Since you asked about it, here is a couple of nits that might be interesting to try:
Installing TF-DF (i.e. pip install tensorflow_decision_forests) prints a lot of things. You can mask some of it as follow:
!pip install tensorflow_decision_forests -U -q
By default, Colabs are running on two small CPUs (trying running !cat /proc/cpuinfo). However, by default, TF-DF trains on 6 threads (see “num_threads” constructor argument). It would be interesting to see the speed of training with only 2 threads.
The two approaches differ in two ways: Different l1_regularization values and the replacement of missing values by the mean in the second approach. Apart from this, both approaches are equivalent and are expected to give similar results within training noise (which might already be the case 0.81345 ~= 0.81343).
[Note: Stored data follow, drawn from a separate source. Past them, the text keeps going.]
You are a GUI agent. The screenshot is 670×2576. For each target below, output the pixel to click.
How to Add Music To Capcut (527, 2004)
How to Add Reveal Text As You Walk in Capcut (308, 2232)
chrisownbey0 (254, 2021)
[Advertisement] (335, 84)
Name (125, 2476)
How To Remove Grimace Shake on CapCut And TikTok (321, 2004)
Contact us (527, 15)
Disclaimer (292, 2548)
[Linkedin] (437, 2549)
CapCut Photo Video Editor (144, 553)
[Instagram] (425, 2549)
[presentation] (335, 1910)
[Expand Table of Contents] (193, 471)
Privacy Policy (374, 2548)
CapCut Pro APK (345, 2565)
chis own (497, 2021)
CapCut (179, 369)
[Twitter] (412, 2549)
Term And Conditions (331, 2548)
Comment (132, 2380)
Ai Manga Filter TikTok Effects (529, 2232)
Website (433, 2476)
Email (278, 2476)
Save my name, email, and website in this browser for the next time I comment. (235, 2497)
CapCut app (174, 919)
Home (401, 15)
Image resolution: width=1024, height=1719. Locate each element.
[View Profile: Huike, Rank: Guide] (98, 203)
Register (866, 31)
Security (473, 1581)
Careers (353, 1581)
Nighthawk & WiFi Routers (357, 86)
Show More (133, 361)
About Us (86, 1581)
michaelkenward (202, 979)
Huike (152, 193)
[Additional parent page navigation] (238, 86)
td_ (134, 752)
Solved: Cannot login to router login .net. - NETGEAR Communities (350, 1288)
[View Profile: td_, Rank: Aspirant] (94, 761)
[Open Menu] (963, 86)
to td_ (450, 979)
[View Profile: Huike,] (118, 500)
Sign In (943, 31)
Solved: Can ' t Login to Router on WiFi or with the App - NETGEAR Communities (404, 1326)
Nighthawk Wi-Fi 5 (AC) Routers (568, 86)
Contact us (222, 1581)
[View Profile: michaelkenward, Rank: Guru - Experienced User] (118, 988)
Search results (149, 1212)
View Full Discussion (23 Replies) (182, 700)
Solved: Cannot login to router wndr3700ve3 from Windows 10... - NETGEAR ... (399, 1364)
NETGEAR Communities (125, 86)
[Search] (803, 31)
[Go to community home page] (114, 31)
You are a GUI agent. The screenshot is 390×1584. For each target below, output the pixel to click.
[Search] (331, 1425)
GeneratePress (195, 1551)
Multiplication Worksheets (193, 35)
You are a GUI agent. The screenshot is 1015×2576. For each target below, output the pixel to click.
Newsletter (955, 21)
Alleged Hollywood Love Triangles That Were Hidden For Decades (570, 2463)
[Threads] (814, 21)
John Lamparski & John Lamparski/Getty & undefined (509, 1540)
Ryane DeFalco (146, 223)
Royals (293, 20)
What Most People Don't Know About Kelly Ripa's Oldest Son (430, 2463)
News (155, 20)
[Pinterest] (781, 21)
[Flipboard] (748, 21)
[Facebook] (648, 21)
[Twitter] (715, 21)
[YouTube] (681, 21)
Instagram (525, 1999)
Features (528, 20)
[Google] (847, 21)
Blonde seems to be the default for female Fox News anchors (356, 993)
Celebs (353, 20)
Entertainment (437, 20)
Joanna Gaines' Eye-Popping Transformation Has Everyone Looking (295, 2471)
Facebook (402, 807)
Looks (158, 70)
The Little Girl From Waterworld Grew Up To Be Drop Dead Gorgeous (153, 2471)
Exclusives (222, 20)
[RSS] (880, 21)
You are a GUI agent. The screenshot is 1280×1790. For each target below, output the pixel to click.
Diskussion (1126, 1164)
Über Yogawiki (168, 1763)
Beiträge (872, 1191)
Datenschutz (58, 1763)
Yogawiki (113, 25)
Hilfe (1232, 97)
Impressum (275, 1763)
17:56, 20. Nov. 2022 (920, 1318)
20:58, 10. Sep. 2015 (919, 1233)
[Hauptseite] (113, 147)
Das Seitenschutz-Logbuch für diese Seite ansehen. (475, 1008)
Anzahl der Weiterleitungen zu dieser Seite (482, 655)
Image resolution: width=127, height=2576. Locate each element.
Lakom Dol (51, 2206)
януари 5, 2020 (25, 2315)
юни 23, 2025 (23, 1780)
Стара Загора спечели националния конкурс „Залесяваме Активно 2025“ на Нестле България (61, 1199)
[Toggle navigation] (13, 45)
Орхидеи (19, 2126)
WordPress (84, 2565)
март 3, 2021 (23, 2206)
You can compute the confidence bounds or a t-test to be fancy :).
For long training, it might be interesting to print the training logs (while training). This can be done as follow:
!pip install wurlitzer -U -q
from wurlitzer import sys_pipes
Note that at some point, this will be done automatically depending on the verbose parameter.
Thanks for sharing the colab. Since you had hands-on practice with the library, do you mind me asking you about your experience? For example, did you face some hard debug errors, or did some of the behavior of the library was surprising?